Question

How do you write an equation of the line with slope -3 and y-intercept \[(0, - 5)\] .

Answer 1

Hint: We first find the value of slope by comparing the given equation of line to the general equation of line. Use the concept of parallel lines having the same slope and write slope of the parallel line equal to slope of given line. Use slope intercept form to write the equation of the line having y-intercept and having the slope of the given equation of line.
$*$ General equation of the line is \[y = mx + c\] , where ‘m’ is the slope of the line and ‘c’ is the value of the y-intercept.

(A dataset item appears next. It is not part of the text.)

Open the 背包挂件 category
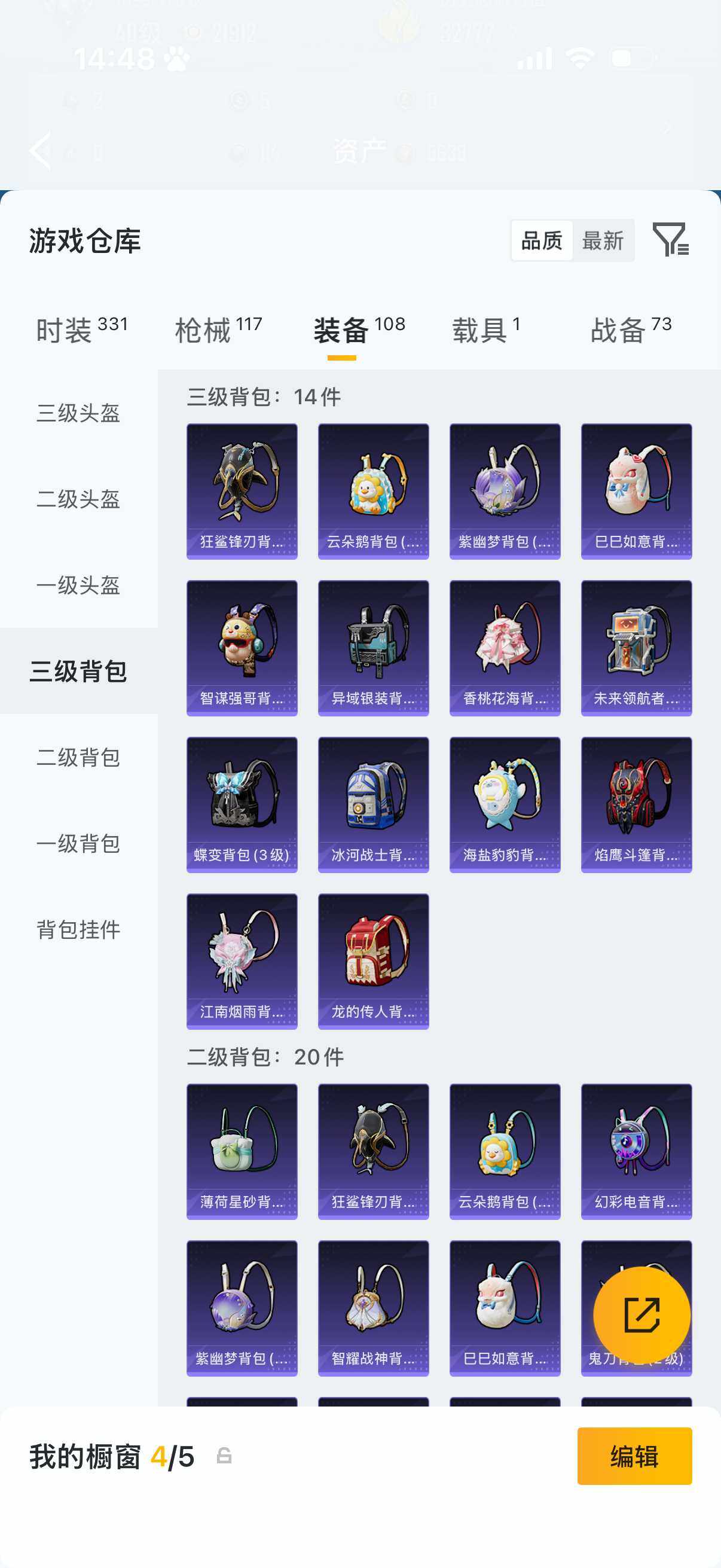 pos(78,930)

Complete step by step solution:
We know general equation of a line using slope intercept form is given by \[y = mx + c\]
Now use slope intercept formula with slope \[m = - 3\] and y-intercept as -5
So, equation of line with slope \[m = - 3\] and y-intercept -5 is:
\[ \Rightarrow y = - 3x + ( - 5)\]
Multiply sign outside the bracket to the sign inside the bracket
\[ \Rightarrow y = - 3x - 5\]
Take all values to left hand side of the equation
\[ \Rightarrow 3x + y + 5 = 0\]
\[\therefore \] The equation of the line having slope as -3 and having y-intercept -2 is \[3x + y + 5 = 0\].

Note: Many students make the mistake of substituting both the values from the point i.e. x as 0 and y as -5 while forming the equation of line which is wrong. Keep in mind in slope intercept form, c is the value of y-intercept i.e. observing the point given we have to see only the ordinate part of the point. If we substitute both values of ‘x’ and ‘y’ from the point given, we will get an equation only with variable ‘y’ which can be solved as y equal to some constant value which gives us slope as 0, which is a contradiction.